最后，我找到了解决方案，方法是将获得的输出转换为类型列表
以下代码行

prediction = loaded_model.predict(d)
listtype = prediction.tolist()
return jsonify(listtype)

Bhoom！终于得到了预期的输出，
enter image description here

可以使用检查类型来简化循环：

1
2
3
4
5
6
7
8
9
10

with open("jsondontdoit.json", 'w') as fp:
for key in bests.keys():
if type(bests[key]) == np.ndarray:
bests[key] = bests[key].tolist()
continue
for idx in bests[key]:
if type(bests[key][idx]) == np.ndarray:
bests[key][idx] = bests[key][idx].tolist()
json.dump(bests, fp)
fp.close()

这是一个不同的答案，但这可能有助于帮助试图保存数据然后再次读取数据的人。
有一个比泡菜快和容易的hi。
我试图保存它并在pickle dump中阅读，但是阅读时有很多问题，浪费了一个小时，尽管我正在处理自己的数据来创建聊天机器人，但仍然找不到解决方案。

vec_x和vec_y是numpy数组：

1 2	data=[vec_x,vec_y] hkl.dump( data, 'new_data_file.hkl' )

然后，您只需阅读并执行以下操作：

1	data2 = hkl.load( 'new_data_file.hkl' )

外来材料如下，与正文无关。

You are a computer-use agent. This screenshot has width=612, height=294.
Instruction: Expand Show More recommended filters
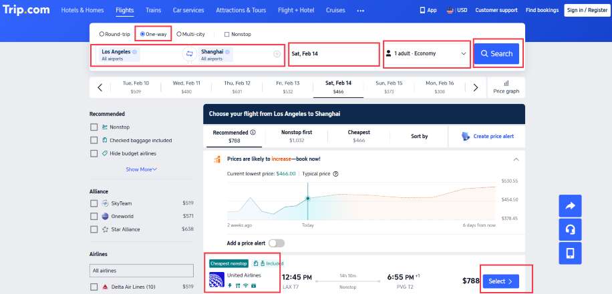pos(142,169)
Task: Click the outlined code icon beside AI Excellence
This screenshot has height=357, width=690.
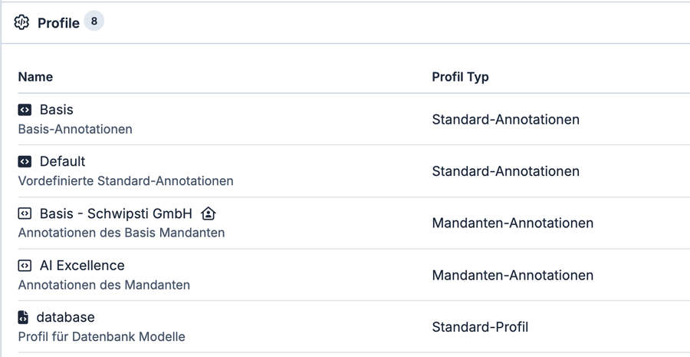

这是一个对我有用的实现，并删除了所有nan(假设它们是简单的对象(列表或字典))：

1
2
3
4
5
6
7
8
9
10
11
12
13
14
15
16
17
18
19
20
21
22
23
24
25
26
27
28

from numpy import isnan

def remove_nans(my_obj, val=None):
if isinstance(my_obj, list):
for i, item in enumerate(my_obj):
if isinstance(item, list) or isinstance(item, dict):
my_obj[i] = remove_nans(my_obj[i], val=val)

else:
try:
if isnan(item):
my_obj[i] = val
except Exception:
pass

elif isinstance(my_obj, dict):
for key, item in my_obj.iteritems():
if isinstance(item, list) or isinstance(item, dict):
my_obj[key] = remove_nans(my_obj[key], val=val)

else:
try:
if isnan(item):
my_obj[key] = val
except Exception:
pass

return my_obj

此外，有关Python中的列表与数组的更多非常有趣的信息?> Python列表与数组-何时使用？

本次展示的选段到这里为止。